Highlights 2017 Audited


During the reporting year, Lonza’s business for bioconjugates, cell therapy and gene therapy experienced continued strong customer interest driven by new regulatory approvals of CAR-T therapies and positive market momentum.

In May 2017 Lonza acquired PharmaCell BV (NL), a cell-and-gene-therapy contract manufacturer in Europe that successfully launched two commercial autologous cell therapies. The acquisition strengthens Lonza’s autologous cell- and gene-therapy offering and further enhances Lonza’s global cell- and gene-therapy footprint, which is especially important for autologous therapies, where close proximity to the patient is critical.

Another highlight was the continuing construction of the world’s largest dedicated cell- and gene-therapy facility in Pearland, TX (USA), which is expected come on-stream in Q1 2018. The projects from our existing Texas facility will be transferred to the new installation during 2018. A customer and press event to build momentum around the opening of this new facility is scheduled for 10 April 2018.

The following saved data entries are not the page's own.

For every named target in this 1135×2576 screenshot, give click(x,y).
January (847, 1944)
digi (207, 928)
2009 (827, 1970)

In February 2017 we entered into a strategic manufacturing agreement with Selecta Biosciences for ancestral adeno-associated viral vector- (Anc80-AAV-) based gene therapy. Lonza will produce an Anc80-AAV-based gene therapy product for Selecta’s proprietary program for the treatment of methylmalonic acidemia (MMA), a rare inborn error of metabolism.

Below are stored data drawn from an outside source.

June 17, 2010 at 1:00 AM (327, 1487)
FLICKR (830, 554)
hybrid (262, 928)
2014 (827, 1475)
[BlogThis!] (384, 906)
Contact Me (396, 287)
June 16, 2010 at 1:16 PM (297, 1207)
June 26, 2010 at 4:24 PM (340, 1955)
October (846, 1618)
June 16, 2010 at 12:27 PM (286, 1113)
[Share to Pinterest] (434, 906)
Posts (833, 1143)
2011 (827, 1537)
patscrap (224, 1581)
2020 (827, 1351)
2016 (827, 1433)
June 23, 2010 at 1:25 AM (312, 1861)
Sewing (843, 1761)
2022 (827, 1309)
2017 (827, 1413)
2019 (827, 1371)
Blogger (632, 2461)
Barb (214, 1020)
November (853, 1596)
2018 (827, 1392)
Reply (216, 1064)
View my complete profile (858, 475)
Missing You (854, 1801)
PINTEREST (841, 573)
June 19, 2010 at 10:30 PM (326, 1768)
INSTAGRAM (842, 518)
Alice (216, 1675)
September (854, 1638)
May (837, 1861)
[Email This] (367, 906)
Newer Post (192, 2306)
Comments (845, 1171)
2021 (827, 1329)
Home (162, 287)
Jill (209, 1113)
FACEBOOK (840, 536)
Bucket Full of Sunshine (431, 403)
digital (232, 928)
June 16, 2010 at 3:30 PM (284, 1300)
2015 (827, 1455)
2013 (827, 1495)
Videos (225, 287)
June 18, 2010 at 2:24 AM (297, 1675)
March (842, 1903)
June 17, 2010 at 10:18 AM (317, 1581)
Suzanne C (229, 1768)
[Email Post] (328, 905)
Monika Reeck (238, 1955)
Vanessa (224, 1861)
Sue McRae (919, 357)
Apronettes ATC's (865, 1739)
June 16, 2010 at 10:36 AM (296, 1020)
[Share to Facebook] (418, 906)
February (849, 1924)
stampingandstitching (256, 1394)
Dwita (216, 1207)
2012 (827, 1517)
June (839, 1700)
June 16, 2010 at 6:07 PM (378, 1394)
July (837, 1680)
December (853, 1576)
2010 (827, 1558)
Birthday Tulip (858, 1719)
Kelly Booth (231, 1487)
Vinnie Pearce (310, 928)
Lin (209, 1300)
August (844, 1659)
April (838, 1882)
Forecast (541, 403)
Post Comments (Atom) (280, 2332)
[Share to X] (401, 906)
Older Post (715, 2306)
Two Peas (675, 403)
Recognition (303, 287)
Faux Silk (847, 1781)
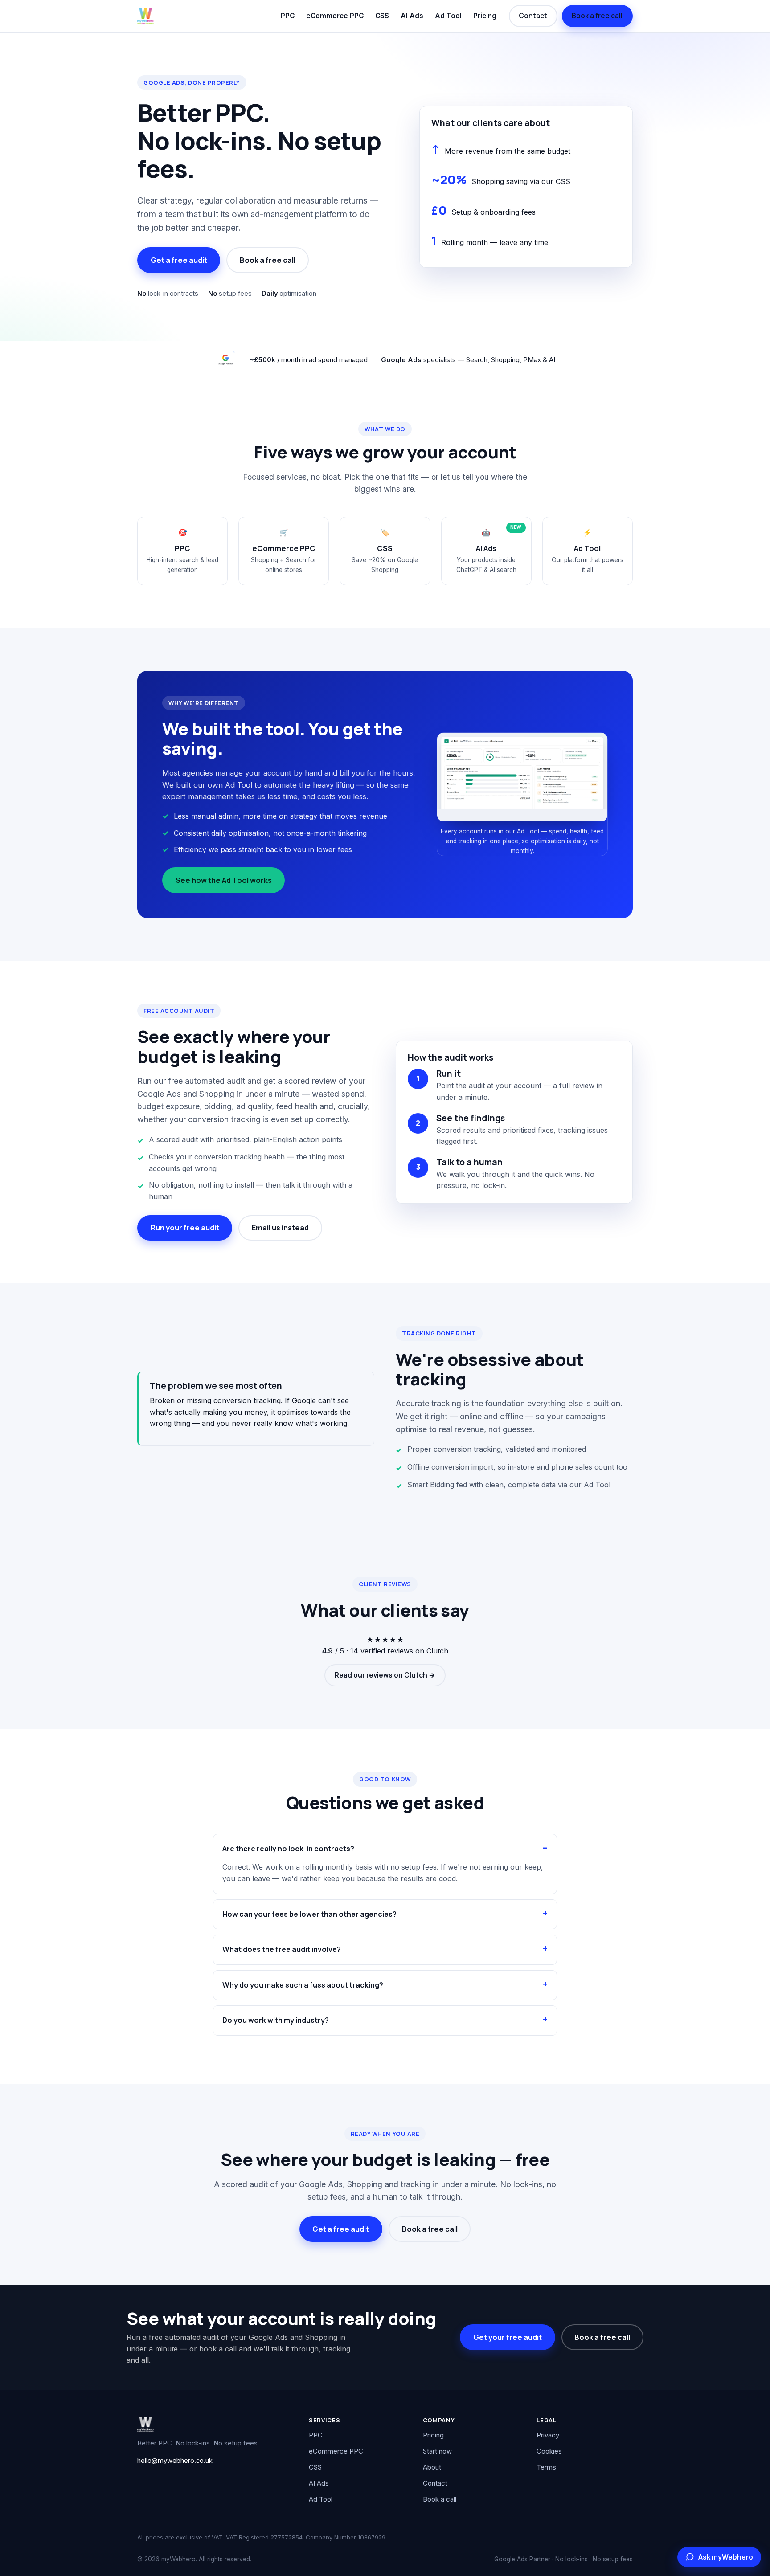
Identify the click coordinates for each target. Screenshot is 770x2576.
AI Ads (412, 16)
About (432, 2467)
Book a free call (597, 15)
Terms (546, 2467)
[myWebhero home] (145, 16)
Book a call (439, 2499)
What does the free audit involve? (281, 1949)
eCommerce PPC (335, 16)
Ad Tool (448, 16)
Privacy (548, 2435)
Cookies (549, 2451)
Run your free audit (185, 1228)
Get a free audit (179, 260)
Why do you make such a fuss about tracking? (302, 1985)
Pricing (484, 16)
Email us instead (280, 1228)
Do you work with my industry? (275, 2020)
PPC (288, 16)
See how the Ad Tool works (224, 880)
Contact (533, 15)
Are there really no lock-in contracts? (288, 1848)
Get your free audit (507, 2337)
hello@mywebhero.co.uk (175, 2461)
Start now (437, 2451)
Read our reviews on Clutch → (385, 1675)
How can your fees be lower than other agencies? (309, 1914)
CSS (382, 16)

In November 2017 Lonza, Massachusetts Eye and Ear (MEE) and Akouos, a new biotechnology company focused on restoring and preserving hearing with backing from leading life science investors, announced their strategic license agreements for exclusive rights to the Anc-AAV gene therapy platform for all hearing and balance disorders.

Also during this reporting year, which marked a decade of ADC manufacturing, our ADC team won the Best Contract Manufacturer Award at the World ADC Conference in San Diego, CA (USA). Lonza reinforced our strong position in clinical ADC development and manufacturing at our Visp (CH) site.